Moins bons succès de FIV avec embryons congelés pour ces femmes
En dépit des bons résultats rapportés dans d’autres études chez les femmes avec une bonne réponse ovarienne, l’approche par congélation systématique n’a pas offert ici d’avantage. Plusieurs hypothèses peuvent expliquer ce constat dont un impact endocrinien moindre. Dans les faibles réponses ovariennes, la superovulation induit potentiellement moins d’élévation hormonale, laissant l’endomètre plus réceptif en phase « fraîche ».

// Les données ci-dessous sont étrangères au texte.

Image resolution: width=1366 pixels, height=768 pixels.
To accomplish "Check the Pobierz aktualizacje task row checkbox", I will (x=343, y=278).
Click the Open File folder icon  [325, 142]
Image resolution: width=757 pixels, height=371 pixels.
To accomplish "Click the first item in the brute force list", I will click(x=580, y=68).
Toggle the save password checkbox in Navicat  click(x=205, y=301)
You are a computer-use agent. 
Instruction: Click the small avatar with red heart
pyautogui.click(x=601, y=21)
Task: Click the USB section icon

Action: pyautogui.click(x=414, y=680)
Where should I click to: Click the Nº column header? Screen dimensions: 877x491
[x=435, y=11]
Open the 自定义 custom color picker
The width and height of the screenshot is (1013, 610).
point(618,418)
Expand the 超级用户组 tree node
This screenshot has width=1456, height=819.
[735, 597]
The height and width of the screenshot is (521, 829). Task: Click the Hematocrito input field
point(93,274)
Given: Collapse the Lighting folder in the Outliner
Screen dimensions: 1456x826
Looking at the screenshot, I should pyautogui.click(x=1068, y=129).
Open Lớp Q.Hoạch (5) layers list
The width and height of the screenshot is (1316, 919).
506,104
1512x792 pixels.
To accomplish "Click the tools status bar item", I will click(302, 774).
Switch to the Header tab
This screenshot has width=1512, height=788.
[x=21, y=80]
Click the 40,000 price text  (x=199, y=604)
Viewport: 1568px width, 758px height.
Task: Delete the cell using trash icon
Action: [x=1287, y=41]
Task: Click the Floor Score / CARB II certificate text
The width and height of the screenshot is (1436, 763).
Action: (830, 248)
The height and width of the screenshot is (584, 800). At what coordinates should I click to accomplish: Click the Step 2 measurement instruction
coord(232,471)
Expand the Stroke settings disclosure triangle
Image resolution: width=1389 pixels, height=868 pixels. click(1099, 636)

Cela peut aussi être lié à des lésions embryonnaires car la vitrification et la décongélation peuvent engendrer des dommages cellulaires ou épigénétiques, plus critiques quand le nombre d’embryons est restreint. Enfin, cela peut tenir à des différences de protocole car dans la pratique réelle, les auteurs ont observé un recours plus fréquent au transfert blastocyste unique dans le groupe congelé, alors que davantage de patientes en transfert frais recevaient deux embryons à un stade plus précoce (clivage). Cette variabilité peut influer sur les résultats.
Sur le plan de la tolérance, aucune différence notable n’est apparue entre groupes quant aux complications obstétricales (préeclampsie et autres) ou néonatales (poids de naissance, morbidité spécifique). Les auteurs soulignent toutefois que l’échantillon n’était pas calibré pour analyser en profondeur ces événements indésirables rares.
Un essai randomisé multicentrique
Cet essai randomisé pragmatique a été mené dans différents centres universitaires, reflétant une pratique clinique non homogène : protocoles de stimulation non standardisés, nombre et stade d’embryons transférés variables... Cette approche accroît la validité externe, mais peut aussi introduire des disparités entre groupes (par exemple, proportion de transferts à un seul embryon blastocyste versus deux embryons clivés). Les conclusions restent néanmoins robustes : en intention de traiter, le « freeze-all » n’augmente pas, et diminue même, le taux de naissance vivante chez les patientes à pronostic FIV diminué.
Selon les auteurs, ces données invitent à reconsidérer l’option systématique de congélation embryonnaire pour optimiser les chances de grossesse dans ce sous-groupe : un transfert frais pourrait être la stratégie de choix pour améliorer la probabilité de naissance vivante. Quant aux démarches consistant à enchaîner les cycles pour « accumuler » les embryons (avec ou sans diagnostic génétique préimplantatoire systématique), elles méritent une évaluation spécifique dans cette population. Enfin, de nouvelles études s’avèrent indispensables pour standardiser davantage le moment et le nombre d’embryons transférés, explorer le rôle de protocoles de préparation endométriale « naturels » dans le cadre d’un transfert différé et affiner la sélection des patientes pouvant tirer un bénéfice éventuel d’une cryopréservation (par exemple., via des biomarqueurs sériques ou endométriaux).
En résumé, chez les femmes à faible pronostic, le transfert d’embryons frais semble conférer un taux de naissance vivante plus élevé et un meilleur rendement cumulatif que la stratégie de congélation systématique. Ces résultats contrastent avec ceux rapportés dans des populations à meilleure réponse ovarienne et soulignent l’importance de personnaliser la prise en charge en FIV, en tenant compte du profil de réponse et du contexte clinique de chaque patiente.